By now, you probably know that I don't like to present problems that I don't have solutions for and this is not an exception. In this case, the solution is called SetLength. This function sets a string to a specified size. You can make it shorter, or you can make it longer. You can even set it to the same length as before.

In case you are enlarging the string, you have to keep in mind that SetLength will allocate enough memory to store the new string, but it will not initialize it. In other words, the newly allocated string space will contain random data.

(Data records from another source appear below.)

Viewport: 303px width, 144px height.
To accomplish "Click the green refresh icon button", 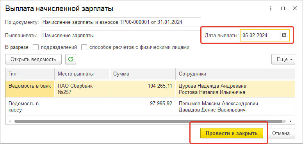I will pos(71,59).
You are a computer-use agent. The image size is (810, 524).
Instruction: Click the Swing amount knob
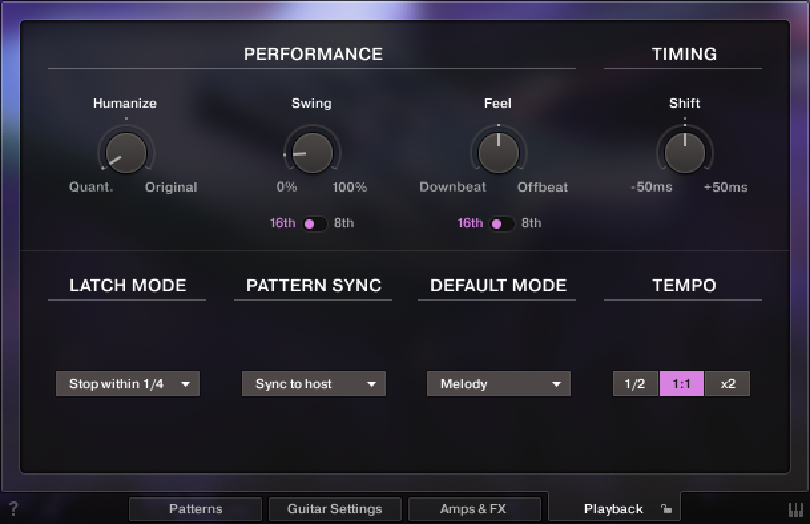tap(312, 152)
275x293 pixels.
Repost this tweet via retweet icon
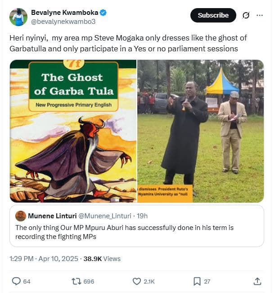[77, 281]
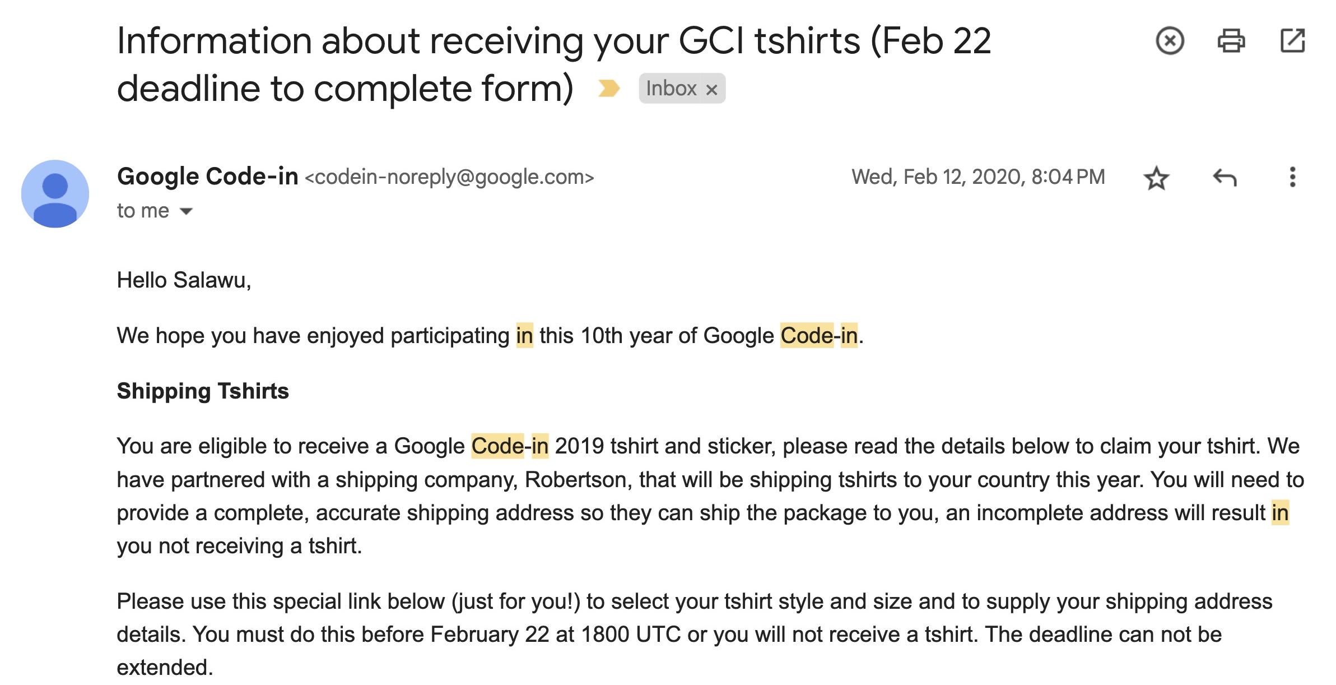Toggle the yellow importance marker
This screenshot has height=685, width=1336.
point(609,89)
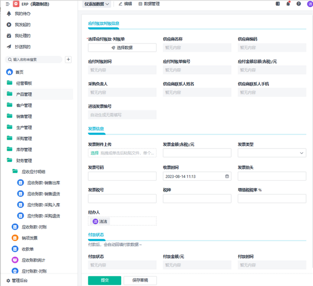Click the 提交 submit button

click(x=104, y=280)
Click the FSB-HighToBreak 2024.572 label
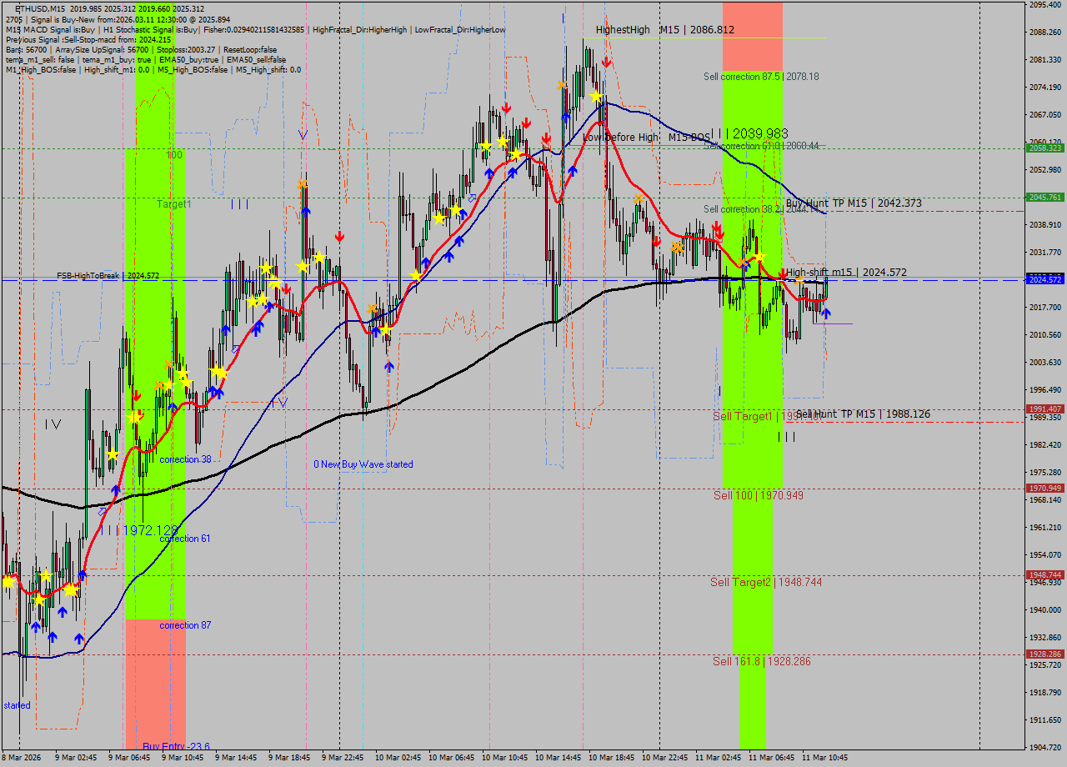 click(108, 275)
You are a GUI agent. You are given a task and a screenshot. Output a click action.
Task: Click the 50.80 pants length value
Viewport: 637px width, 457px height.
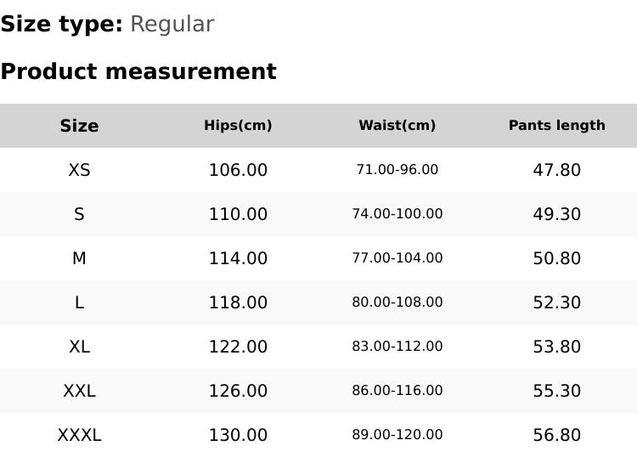click(557, 258)
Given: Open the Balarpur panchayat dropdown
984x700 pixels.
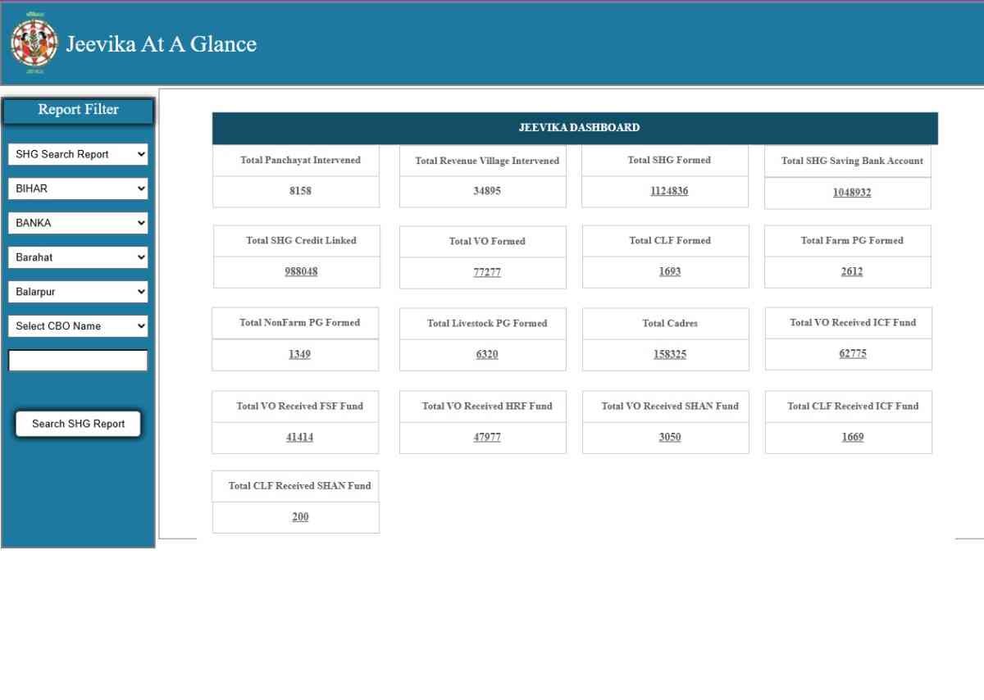Looking at the screenshot, I should coord(78,292).
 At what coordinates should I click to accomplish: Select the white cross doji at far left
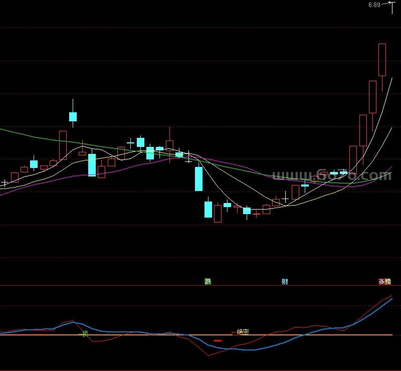5,183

A click on the SetLength String button activates the optimized version of the string appending code. As we know that the resulting string will be CNumChars long, the code can call SetLength(s, CNumChars) to preallocate all the memory in one step. After that, we should not append characters to the string as that would add new characters at the end of the preallocated string. Rather, we have to store characters directly into the string by writing  to s[i]:

procedure TfrmReallocation.btnSetLengthClick(Sender: TObject);
var
s: String;
i: Integer;
begin
SetLength(s, CNumChars);
for i := 1 to CNumChars do
s[i] := '*';
end;

Comparing the speed shows that the second approach is significantly faster. It runs in 33 ms instead of the original 142 ms.

This code still calls some string management functions internally, namely UniqueString. It returns fairly quickly, but still represents some overhead. If you are pushing for the fastest possible execution, you can initialize the string by using a  sliding pointer, just as in the example from the previous chapter.

A similar situation happens when you are extending a dynamic array. The code triggered by the Append array button shows how an array may be extended by one element at a time in a loop. Admittedly, the code looks very weird as nobody in their right mind would write a loop like this. In reality, however, similar code would be split into multiple longer functions and may be hard to spot:

procedure TfrmReallocation.btnAppendArrayClick(Sender: TObject);
var
arr: TArray<char>;
i: Integer;
begin
SetLength(arr, 0);
for i := 1 to CNumChars do begin
SetLength(arr, Length(arr) + 1);
arr[High(arr)] := '*';
end;
end;

The solution is similar to the string case. We can preallocate the whole array by calling the SetLength function and then write the data into the array elements. We just have to keep in mind that the first array element always has index 0:

procedure TfrmReallocation.btnSetLengthArrayClick(Sender: TObject);
var
arr: TArray<char>;
i: Integer;
begin
SetLength(arr, CNumChars);
for i := 1 to CNumChars do
arr[i-1] := '*';
end;

Improvements in speed are similar to the string demo. The original code needs 230 ms to append ten million elements, while the improved code executes in 26 ms.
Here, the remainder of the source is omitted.